1968 was a year of revolt. Here are some of the major events that shook the world in those 12 tumultuous months:

1968

JANUARY: The massive Tet Offensive by communist North Vietnamese troops against towns in US-backed south Vietnam is a jolt for US public opinion which had believed US forces were infallible. It was the turning point in the war.

MARCH: A pro-democracy protest by students at Warsaw University on 8 March is used as a pretext for an anti-Semitic purge by Poland's communist regime.

APRIL: Black civil rights icon Martin Luther King is assassinated in a Memphis motel on April 4. Race riots break out across the country while on 23 April, students close down Columbia University in New York over links to institutions supporting US involvement in Vietnam.
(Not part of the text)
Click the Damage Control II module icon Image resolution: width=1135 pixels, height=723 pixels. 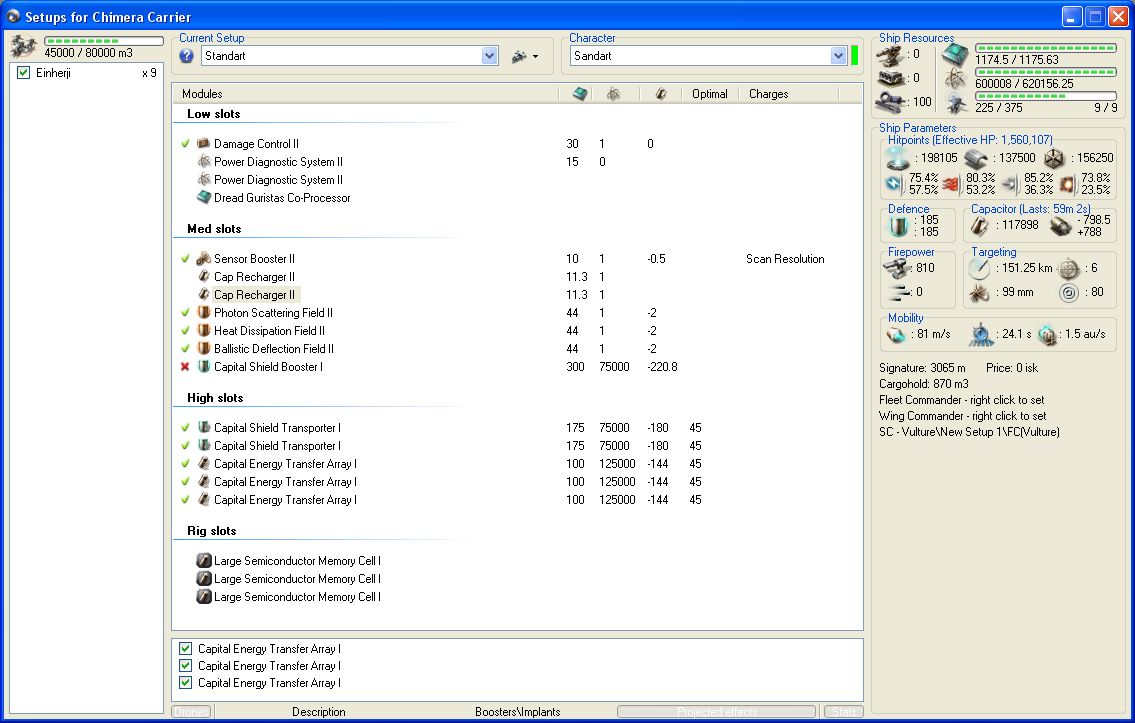tap(203, 144)
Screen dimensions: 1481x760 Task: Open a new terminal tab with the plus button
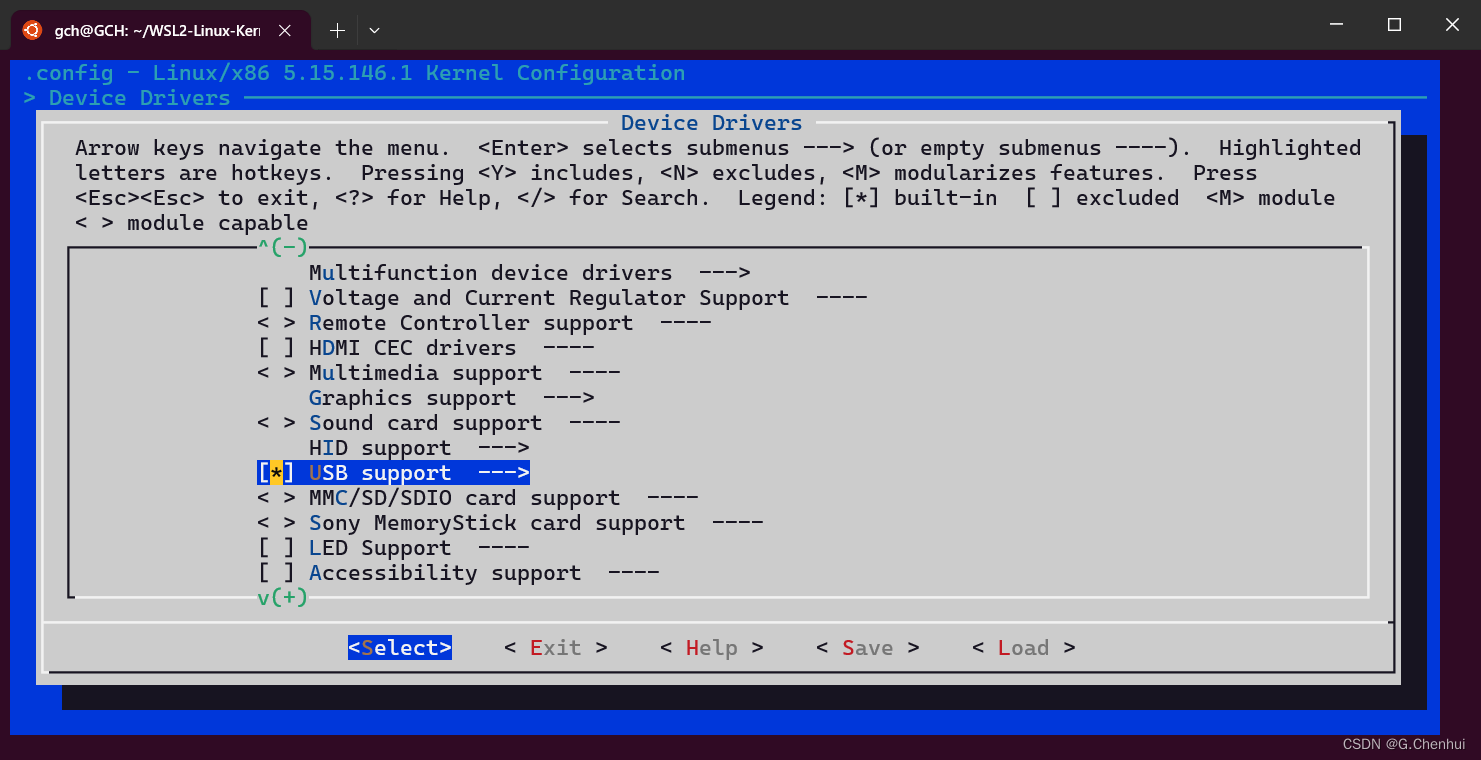point(337,30)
MAY: French students take to the streets bringing the country to a near standstill. Students battle police in Paris and the country is paralysed by a general strike on 13 May. Student unrest spread to Italy, Germany, Turkey, Japan and Brazil.

JUNE: Senator Robert Kennedy, younger brother of assassinated President John F. Kennedy, is gunned down in Los Angeles on 5 June as he campaigns for the presidency.

JULY: Images of famine which killed millions during the Biafra war are beamed around the world, sparking an international humanitarian effort.

AUGUST: Warsaw Pact tanks crush the "Prague Spring" reforms, leaving scores dead, after Czechoslovakia's leader Alexander Dubcek attempts to create a "communism with a human approach".

OCTOBER: Ten days before the start of the Mexico City Olympics, and after months of political unrest, between 200 and 300 students are killed after police fire a hail of bullets to end a demonstration in Tlatelolco, Mexico City. Two US athletes who raised their fists as a symbol of "black power" at the Olympics also become a symbol of the year of revolt.